The plan would upzone blocks across the city where apartments and commercial structures are already permitted, including in the urban cores of 27 neighborhoods. It also would allow denser housing on about 6 percent of lots where new construction now is reserved exclusively for single-family houses, with the aim of locating more people near transit hubs.
At the same time, the plan would trigger the city’s Mandatory Housing Affordability policy, which requires developers to support affordable housing, either by building some rent-restricted apartments in their projects or by paying into a city fund.
Proponents say the plan would harness Seattle’s growth to produce thousands of units of low-income housing, while critics have raised concerns about the upzones crowding their neighborhoods and exacerbating displacement.
During a public-comment session before the vote, Sierra Club activist Brittney Bollay said the plan would allow the city to “welcome more friends and new neighbors.”
On some blocks, developers would be able to build two houses on a lot, up from one. On other blocks, they would be able to build one or several floors taller. On still other blocks, such as those around the Northgate light-rail station set to open in 2021, they would be able to build much taller.
The plan would require developers to devote 5 percent to 11 percent of their projects to l0w-income apartments or pay $5 to $32.75 per square foot in fees, depending on project location. It was initially proposed under then-Mayor Ed Murray.
Wallingford resident Fay Frank urged the council to ensure that the affordable apartments built with developer fees be sited in the same neighborhoods as the market-rate projects.
“Failure to include such a provision will result in gentrified and segregated neighborhoods,” Fay said.
District-based Councilmembers Lisa Herbold, Johnson and O’Brien have sought to scale back the upzones on certain blocks of single-family houses in West Seattle Junction, Wallingford, Crown Hill and some other areas, arguing milder changes would be better received by existing residents there.
Councilmembers M. Lorena González and Teresa Mosqueda, who represent the city at large, have pushed back, arguing those amendments could cause fewer affordable and market-rate apartments to be constructed.
Council staffers estimated the amendments would cost the city several dozen affordable apartments over the next 10 years.
On Monday, the Wallingford amendments were mostly shelved, while the West Seattle Junction and Crown Hill amendments passed in divided votes.

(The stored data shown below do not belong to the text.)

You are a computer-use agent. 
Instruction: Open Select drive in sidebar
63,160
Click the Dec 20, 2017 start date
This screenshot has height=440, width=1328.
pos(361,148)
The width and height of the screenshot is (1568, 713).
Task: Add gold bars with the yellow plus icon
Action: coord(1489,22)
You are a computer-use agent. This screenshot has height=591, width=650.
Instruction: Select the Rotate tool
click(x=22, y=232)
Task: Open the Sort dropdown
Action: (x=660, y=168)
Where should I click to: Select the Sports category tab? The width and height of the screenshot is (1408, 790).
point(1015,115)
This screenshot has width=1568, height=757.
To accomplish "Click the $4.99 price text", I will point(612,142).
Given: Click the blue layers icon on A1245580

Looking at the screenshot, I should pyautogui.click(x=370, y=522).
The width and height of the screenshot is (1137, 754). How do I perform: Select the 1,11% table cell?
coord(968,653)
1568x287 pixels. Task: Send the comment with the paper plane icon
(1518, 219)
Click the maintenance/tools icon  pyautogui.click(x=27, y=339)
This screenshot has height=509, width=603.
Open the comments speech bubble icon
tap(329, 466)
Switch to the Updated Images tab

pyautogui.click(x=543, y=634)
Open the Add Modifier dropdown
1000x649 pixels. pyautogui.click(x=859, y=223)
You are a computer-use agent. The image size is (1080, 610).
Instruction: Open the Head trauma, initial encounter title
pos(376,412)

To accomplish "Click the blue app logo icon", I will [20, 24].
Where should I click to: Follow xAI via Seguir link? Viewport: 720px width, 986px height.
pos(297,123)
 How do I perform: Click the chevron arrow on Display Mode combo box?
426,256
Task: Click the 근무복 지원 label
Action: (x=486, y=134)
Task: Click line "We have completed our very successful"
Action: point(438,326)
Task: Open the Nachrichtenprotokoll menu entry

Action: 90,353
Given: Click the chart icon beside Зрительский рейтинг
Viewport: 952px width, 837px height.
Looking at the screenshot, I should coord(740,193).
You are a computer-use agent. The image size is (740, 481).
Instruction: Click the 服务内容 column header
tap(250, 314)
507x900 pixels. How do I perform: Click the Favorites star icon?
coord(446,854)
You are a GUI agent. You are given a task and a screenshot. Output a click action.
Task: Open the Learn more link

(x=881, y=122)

Apartments were allowed everywhere in the city many decades ago, Mosqueda pointed out in arguing against the smaller-scale upzones.
The council members already have agreed to remove from the plan blocks in Mount Baker and Ravenna-Cowen Park that are part of recently designated historic districts.
There also was tense debate Monday about including in the plan a so-called “claw-back” clause, championed by Herbold, expressing an intent to try to stop developers from taking advantage of the upzones in the event that a lawsuit nixes the Mandatory Housing Affordability requirements.
Mosqueda objected to the clause, saying she wouldn’t want to eliminate upzones that would chip away at residential segregation in Seattle, where patterns were set decades ago by redlining and by racist neighborhood covenants.
New apartments were once allowed everywhere in the city but were banned on many blocks, she noted.
But Herbold said the main reason for the upzones has always been to produce affordable housing. That was the so-called “grand bargain” that Murray touted back in 2015, when he backed the policy. Cities imposing such requirements on developers provide those developers with additional building capacity, per state law.
Herbold’s claw-back clause passed 5-3.
Small-business owners and their supporters have been pleading with the council to remove University Way Northeast from the plan, saying upzones on the quirky strip known as The Ave would lead to displacement. They planned to rally at a brewery Monday night.
Mandatory Housing Affordability upzones were adopted in 2017 for the University District (except for The Ave), downtown, Lower Queen Anne, the Chinatown International District and parts of the Central District.